# Chiro/acupuncture for dogs?



## kbigge (Dec 29, 2007)

Has anyone used either of these treatments for dogs? One of the vets I am going to meet with this tomomrrow does practice some alternative veterinary medicine (acupuncture and chiropractic I know, not sure what else), and I was interested in whether or not anyone on this board has any experience with this type of treatment for dogs? The WDJ has an article about chiropractic treatment for dogs (March '08 issue), and although I've only skimmed it so far, what I saw was pretty interesting.

If any of you have had chiro or acupuncture on your dogs, what type of results did you get? (I'm pretty interested in meeting this vet tomorrow to see what she's like and what her philosophy is on vet. medicine. She has owned GSD's for several years, according to her receptionist).


----------



## DancingCavy (Feb 19, 2001)

I actually just took Ris in for some chiro and infared acupuncture today.









So far, we've had okay results. Ris does well for a lil while but then she's back to ouchy again. I'm certainly hoping this time it does the trick.


----------



## Cooper&me (Dec 18, 2007)

My boxer had torn both ACl's, two years apart. As recovery from surgeries we did everything, Hydrotheraphy, laser therapy, acupuncture, chiro, message therapy. 

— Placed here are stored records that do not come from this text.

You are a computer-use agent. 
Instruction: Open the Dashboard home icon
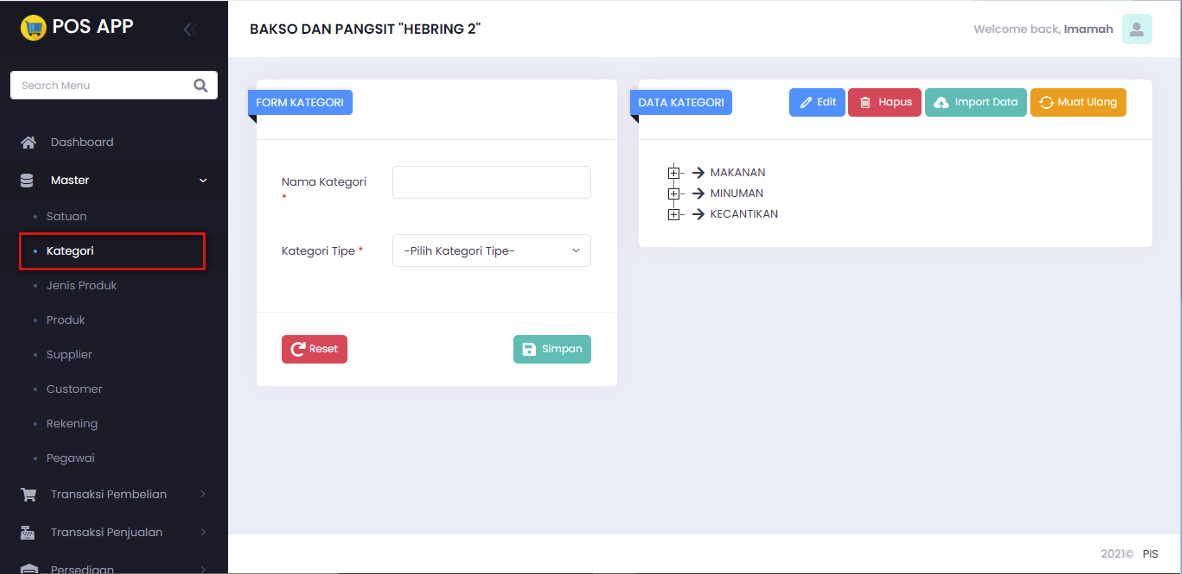coord(29,142)
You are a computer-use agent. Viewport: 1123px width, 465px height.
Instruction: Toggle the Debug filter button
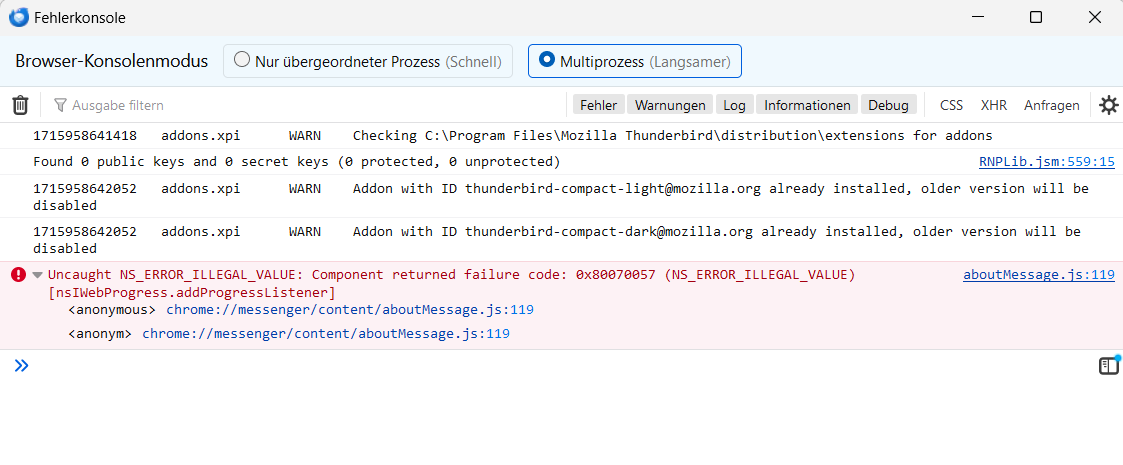tap(888, 105)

She is five and it has been a yr since her last surgery. She has as much energy as a puppy. She still does laser and acupunture every three months or so.


----------



## LisaT (Feb 7, 2005)

Both mine get ongoing chiropractic care, the GSD gets regular acupuncture, and my other gets acupuncture with a light. They would be hurting quite a bit more if they didn't get these therapies.


----------



## chruby (Sep 21, 2005)

Long story short is that I have a 3 year old GSD that had severe HD so we did TPO's on both hips. She did fine for a year or so and suddenly had trouble jumping and would cry when she would attempt to jump. Anyhow, brought her back to the ortho who proclaimed that her hips were fine. Gave her some anti-inflamitory meds to try which did not work. Then he suggested tapping some joint fluid for analysis. I wasn't crazy about that idea and in the meantime, someone had recommended a vet that did chiro and accupuncture. She felt it was a back issue and gave her an adjustment and did accupuncture. She was fine after that. I bring her in every few months for same and knock on wood she is fine. Back to jumping and working on her utility title. I would not hesitate at all to use a chiropractic vet.


----------



## Rika_Tula (Nov 9, 2006)

Not yet for our GSD. But yes for both Goldens.

The Chiropractor in Florida who adjusted Willow was my own and only adjusted as needed, after evaluating her. Willow has a chronic twitchy area along her spine. My hands are on her all the time, so when I feel and see the twitchiness I get in there with some deep tissue massage along her spine and it disappears completely. I haven't found anyone in NH, yet.

Oakley has recieved Acupuncture treatments for a shoulder injury. He was zooming around the yard and nailed his shoulder on the corner of a park bench. He went down immediately in pain. After a few days of pain and not seeming to get any better, I brought him in to see if they wanted to x-ray, or what. The Vet did two Acupuncture treatments and he was fine after that. He did AWESOME with the needles, it was amazing.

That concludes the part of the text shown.